Start of Supplied material

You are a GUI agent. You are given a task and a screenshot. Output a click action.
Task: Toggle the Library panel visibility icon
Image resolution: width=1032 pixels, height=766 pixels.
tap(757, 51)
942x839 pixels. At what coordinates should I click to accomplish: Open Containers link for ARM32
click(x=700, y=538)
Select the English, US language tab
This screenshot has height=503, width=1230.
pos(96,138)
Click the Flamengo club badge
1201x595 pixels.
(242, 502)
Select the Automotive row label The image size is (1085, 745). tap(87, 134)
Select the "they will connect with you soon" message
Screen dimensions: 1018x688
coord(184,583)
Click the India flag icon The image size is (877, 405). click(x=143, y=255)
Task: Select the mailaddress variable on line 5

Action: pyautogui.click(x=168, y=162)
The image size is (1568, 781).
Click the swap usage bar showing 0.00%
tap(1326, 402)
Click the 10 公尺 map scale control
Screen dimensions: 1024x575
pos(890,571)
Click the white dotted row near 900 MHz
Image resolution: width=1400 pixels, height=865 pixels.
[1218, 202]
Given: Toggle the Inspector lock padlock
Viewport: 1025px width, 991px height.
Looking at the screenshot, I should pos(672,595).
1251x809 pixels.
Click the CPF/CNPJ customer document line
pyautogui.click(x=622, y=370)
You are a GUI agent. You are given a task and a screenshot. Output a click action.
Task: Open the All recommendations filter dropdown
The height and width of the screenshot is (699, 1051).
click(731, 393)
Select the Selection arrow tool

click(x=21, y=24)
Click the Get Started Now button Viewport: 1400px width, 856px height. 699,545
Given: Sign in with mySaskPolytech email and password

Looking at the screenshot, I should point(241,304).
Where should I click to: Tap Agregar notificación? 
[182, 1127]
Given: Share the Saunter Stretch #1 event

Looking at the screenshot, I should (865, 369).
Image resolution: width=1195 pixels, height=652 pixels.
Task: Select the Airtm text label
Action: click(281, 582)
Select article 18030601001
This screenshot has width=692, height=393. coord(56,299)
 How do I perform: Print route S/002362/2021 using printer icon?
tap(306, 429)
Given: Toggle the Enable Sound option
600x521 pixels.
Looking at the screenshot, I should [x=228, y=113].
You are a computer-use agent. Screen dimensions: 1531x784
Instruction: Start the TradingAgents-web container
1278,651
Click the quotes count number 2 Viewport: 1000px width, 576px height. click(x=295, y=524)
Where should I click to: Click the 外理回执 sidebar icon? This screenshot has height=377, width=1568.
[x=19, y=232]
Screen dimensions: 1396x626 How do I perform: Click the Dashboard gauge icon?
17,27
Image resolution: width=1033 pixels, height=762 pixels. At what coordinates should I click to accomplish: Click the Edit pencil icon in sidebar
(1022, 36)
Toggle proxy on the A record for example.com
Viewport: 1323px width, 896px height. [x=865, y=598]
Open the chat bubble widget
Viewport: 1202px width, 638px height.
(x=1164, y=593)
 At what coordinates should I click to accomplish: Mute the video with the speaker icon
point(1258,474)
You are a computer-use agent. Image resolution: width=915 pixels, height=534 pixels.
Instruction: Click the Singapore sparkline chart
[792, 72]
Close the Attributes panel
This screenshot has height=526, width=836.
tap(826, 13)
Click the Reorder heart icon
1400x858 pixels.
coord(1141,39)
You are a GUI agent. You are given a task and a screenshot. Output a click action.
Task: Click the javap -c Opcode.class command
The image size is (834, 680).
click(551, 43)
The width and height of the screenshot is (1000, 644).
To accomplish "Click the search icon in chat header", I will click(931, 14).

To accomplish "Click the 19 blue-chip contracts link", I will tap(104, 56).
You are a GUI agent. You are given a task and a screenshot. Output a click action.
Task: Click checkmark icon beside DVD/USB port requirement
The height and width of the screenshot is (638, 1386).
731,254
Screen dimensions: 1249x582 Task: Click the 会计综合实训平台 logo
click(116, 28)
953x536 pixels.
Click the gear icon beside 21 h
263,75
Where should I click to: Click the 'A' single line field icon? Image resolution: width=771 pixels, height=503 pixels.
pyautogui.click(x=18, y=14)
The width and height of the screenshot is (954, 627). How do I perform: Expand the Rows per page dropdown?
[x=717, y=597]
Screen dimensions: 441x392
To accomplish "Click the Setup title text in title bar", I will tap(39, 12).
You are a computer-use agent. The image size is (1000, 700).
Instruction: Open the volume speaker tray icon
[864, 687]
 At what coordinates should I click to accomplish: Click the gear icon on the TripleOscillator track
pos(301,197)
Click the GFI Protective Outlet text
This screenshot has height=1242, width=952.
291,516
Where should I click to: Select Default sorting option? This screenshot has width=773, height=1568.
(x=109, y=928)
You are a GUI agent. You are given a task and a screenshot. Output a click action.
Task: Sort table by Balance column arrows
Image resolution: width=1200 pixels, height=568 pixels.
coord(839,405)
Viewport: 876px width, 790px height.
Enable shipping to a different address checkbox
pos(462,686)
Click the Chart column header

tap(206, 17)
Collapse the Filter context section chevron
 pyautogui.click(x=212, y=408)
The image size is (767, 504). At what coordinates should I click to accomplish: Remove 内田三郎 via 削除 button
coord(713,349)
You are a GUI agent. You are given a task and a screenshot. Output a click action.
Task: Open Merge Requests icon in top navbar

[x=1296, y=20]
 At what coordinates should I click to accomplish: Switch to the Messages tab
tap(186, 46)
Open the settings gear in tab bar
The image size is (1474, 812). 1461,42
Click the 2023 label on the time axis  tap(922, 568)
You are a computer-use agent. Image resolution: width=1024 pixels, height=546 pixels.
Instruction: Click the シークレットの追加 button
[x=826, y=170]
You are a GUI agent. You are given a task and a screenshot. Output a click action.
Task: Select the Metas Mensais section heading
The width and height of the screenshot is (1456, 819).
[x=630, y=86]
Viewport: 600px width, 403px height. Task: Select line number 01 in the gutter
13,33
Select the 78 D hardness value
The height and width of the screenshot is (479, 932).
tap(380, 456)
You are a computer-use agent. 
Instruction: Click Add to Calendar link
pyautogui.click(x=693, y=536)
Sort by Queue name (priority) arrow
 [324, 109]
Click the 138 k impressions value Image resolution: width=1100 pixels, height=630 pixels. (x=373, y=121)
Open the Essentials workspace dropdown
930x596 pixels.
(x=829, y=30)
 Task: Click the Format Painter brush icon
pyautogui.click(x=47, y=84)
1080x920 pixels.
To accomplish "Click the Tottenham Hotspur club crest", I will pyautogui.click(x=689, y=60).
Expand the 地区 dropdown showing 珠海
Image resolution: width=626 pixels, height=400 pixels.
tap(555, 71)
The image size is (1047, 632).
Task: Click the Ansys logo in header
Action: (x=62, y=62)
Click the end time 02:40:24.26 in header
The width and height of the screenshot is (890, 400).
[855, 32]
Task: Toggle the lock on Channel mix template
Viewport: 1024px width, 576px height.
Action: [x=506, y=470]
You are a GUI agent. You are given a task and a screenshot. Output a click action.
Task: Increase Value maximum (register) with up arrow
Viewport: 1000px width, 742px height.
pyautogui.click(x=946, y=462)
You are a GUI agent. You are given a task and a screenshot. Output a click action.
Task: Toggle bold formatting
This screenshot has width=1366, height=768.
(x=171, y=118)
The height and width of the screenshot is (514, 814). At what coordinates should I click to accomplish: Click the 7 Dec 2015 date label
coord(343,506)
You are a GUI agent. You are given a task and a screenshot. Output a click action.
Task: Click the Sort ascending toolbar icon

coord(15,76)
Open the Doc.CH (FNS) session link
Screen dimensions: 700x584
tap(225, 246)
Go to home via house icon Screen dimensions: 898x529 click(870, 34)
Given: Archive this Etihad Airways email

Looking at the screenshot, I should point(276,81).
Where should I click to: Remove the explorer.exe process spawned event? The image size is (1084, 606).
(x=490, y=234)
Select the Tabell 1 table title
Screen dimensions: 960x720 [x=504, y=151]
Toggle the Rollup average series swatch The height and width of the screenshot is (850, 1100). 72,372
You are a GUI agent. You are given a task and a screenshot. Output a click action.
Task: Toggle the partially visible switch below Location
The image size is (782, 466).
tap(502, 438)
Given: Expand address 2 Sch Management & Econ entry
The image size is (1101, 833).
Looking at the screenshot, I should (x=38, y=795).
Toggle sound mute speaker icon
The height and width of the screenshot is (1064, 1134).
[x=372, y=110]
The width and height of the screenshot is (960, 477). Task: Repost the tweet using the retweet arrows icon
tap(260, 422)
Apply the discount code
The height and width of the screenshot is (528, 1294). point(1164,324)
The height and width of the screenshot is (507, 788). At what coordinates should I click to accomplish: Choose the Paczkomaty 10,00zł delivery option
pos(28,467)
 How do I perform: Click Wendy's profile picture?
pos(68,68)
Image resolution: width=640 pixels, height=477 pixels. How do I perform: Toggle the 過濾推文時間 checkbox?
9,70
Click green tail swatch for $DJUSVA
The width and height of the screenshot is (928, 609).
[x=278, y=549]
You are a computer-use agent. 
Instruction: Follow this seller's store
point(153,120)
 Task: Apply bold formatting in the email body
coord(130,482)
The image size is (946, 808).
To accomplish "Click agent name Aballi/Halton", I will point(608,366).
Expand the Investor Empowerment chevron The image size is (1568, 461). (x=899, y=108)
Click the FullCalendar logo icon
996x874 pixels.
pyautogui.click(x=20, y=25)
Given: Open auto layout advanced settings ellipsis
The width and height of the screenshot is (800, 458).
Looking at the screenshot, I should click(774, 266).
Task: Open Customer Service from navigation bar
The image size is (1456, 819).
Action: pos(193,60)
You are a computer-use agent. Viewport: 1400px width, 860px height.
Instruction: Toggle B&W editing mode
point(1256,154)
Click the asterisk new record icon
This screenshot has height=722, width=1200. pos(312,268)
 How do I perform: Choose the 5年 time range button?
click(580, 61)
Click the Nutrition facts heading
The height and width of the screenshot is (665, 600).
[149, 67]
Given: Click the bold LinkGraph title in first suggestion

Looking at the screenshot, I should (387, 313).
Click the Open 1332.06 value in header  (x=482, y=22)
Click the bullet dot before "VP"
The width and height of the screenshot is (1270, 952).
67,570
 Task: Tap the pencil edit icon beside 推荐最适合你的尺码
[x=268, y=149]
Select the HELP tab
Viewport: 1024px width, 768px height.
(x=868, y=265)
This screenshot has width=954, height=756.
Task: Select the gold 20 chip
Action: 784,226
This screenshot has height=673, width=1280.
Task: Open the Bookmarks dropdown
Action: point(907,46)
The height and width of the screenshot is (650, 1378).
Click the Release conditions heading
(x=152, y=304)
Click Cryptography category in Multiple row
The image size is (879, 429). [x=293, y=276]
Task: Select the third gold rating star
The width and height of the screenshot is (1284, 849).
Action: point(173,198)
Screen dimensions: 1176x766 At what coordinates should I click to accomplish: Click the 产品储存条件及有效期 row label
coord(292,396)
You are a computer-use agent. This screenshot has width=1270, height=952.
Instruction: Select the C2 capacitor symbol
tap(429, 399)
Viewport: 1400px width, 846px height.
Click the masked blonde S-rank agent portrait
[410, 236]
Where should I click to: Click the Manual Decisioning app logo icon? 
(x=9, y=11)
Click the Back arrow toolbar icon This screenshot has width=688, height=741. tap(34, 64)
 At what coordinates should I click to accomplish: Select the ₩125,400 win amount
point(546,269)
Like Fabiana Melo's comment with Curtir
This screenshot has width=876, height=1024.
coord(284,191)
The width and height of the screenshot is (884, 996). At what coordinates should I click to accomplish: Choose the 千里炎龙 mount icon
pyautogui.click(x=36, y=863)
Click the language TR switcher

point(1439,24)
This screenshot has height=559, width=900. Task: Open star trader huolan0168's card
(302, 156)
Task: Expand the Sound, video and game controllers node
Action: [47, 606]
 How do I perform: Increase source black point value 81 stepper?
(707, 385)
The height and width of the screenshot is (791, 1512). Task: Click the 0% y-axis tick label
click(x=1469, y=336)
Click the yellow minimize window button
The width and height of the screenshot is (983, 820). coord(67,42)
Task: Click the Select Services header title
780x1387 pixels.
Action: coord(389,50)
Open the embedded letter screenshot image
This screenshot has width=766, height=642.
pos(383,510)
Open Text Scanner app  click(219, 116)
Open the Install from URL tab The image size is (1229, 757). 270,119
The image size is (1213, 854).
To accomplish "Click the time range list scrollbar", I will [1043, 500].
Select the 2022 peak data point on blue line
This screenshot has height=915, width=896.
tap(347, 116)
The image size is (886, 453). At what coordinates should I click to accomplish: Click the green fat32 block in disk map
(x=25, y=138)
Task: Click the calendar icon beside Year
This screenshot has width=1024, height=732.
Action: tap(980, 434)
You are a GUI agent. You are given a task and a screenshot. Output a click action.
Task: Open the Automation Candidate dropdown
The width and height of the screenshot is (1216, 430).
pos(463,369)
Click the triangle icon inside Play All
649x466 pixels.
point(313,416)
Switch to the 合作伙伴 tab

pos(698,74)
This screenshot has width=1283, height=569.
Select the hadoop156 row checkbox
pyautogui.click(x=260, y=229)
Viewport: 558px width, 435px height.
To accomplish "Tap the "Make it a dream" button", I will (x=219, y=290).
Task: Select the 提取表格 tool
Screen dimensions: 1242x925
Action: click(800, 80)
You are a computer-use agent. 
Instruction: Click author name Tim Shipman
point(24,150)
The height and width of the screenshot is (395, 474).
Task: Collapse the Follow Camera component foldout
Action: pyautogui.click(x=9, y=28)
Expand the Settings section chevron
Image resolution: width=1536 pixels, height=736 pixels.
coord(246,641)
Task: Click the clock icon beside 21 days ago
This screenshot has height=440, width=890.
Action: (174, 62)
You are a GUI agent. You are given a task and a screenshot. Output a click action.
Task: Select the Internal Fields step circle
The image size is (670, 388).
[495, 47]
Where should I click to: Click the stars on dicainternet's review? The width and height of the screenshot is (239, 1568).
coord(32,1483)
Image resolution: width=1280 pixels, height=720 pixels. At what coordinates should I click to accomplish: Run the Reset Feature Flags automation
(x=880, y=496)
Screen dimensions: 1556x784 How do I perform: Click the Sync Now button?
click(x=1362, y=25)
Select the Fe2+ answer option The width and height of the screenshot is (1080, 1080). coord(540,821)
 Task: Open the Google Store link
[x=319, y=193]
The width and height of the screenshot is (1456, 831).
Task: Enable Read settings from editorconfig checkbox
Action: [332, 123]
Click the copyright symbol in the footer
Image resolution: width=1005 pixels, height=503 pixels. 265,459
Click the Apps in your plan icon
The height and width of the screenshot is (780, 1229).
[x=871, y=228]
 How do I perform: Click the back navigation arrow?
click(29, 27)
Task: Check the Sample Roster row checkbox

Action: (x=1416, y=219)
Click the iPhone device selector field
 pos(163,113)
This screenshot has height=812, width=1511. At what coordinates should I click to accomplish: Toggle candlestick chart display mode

End of Supplied material

-- What you are asked to do --
All lines above between those holding "Click the swap usage bar showing 0.00%" and "Click the Get", inclusive, must be set down unchanged, and no other line may be included.

-- Exercise answer --
Click the swap usage bar showing 0.00%
tap(1326, 402)
Click the 10 公尺 map scale control
Screen dimensions: 1024x575
pos(890,571)
Click the white dotted row near 900 MHz
Image resolution: width=1400 pixels, height=865 pixels.
[1218, 202]
Given: Toggle the Inspector lock padlock
Viewport: 1025px width, 991px height.
Looking at the screenshot, I should pos(672,595).
1251x809 pixels.
Click the CPF/CNPJ customer document line
pyautogui.click(x=622, y=370)
You are a GUI agent. You are given a task and a screenshot. Output a click action.
Task: Open the All recommendations filter dropdown
The height and width of the screenshot is (699, 1051).
click(731, 393)
Select the Selection arrow tool

click(x=21, y=24)
Click the Get Started Now button Viewport: 1400px width, 856px height. 699,545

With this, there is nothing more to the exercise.